Me dejó en el suelo y yo me coloqué el pelo y la ropa, malhumorada y roja. Él me observaba con una sonrisita.
—¿Qué? —pregunté.
—Nada. Ha sido un placer tocarte el culo.
—No me lo has tocado, idiota.
—Pues casi tocarte el culo. He estado a punto de saborear la gloria.
—Nunca saborearás la gloria.
—¿Estás volviendo a retarme? Porque yo siempre gano un reto, pequeño salt...
—¡No te estoy retando! —le dije enseguida.
Su sonrisa se volvió todavía más divertida y yo fruncí el ceño, desconfiada.

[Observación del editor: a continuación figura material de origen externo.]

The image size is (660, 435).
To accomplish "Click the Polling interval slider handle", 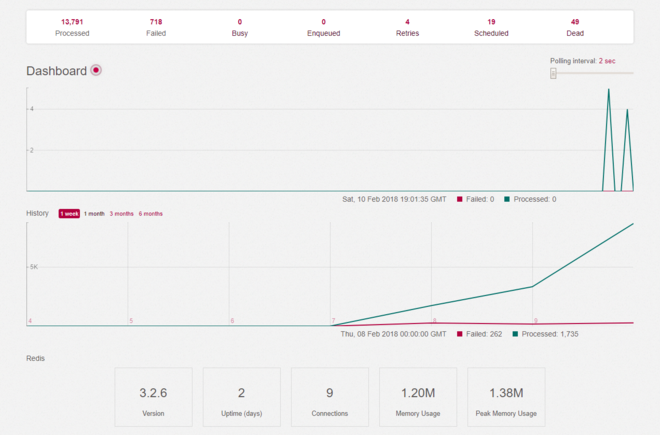I will tap(553, 73).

—¿Y ahora qué te hace tanta gracia?
—Si alguien abriera las puertas y nos viera..., contigo tan roja, despeinada y con la ropa arrugada..., ¿qué crees que pensaría?
—Que eres un idiota. —Le clavé un dedo en el pecho—. Eso pensaría.
Él se rio a carcajadas, poco afectado.
Abrió la puerta del piso y me dejó pasar. Sin embargo, fue él quien llegó primero al salón con una sonrisa de oreja a oreja. Casi parecía que iba a anunciar la noticia de nuestras vidas.
—¡Me he ido con las manos vacías y vuelvo con una nueva inquilina!
Entré en el salón con la maleta.
—Hola —los saludé con una pequeña sonrisa avergonzada.
—¿Qué está pasando aquí? —preguntó Will, mirándonos con confusión.
—Vengo a vivir con vosotros. —Soné un poco más entusiasmada de lo que me hubiera gustado.
—Así es. —Ross sonrió ampliamente.
—¿Qué? —chilló Naya.
—Bueno, de forma temporal —aclaré.
—De eso nada —dijo él—. Hemos decidido llevar nuestra relación un paso más allá. —Ross me pasó un brazo por encima de los hombros—. Os pedimos un poco de privacidad y respeto en estos momentos de felicidad extrema y apoteósica.
—¡¿Qué?! —Naya abrió los ojos como platos.
—Que no es verdad, Naya. —Me separé de él, que se estaba riendo—. Voy a pasar una temporada aquí. Si no os importa.
—Por mí, perfecto —me dijo Will con una sonrisa amable—. Seguro que eres mucho mejor compañía que estos dos.
Sue me analizó un momento y, cuando parecía que iba a hablar, Will la interrumpió:
—¿Sabes cocinar?
—Un poco, sí. —Me encogí de hombros.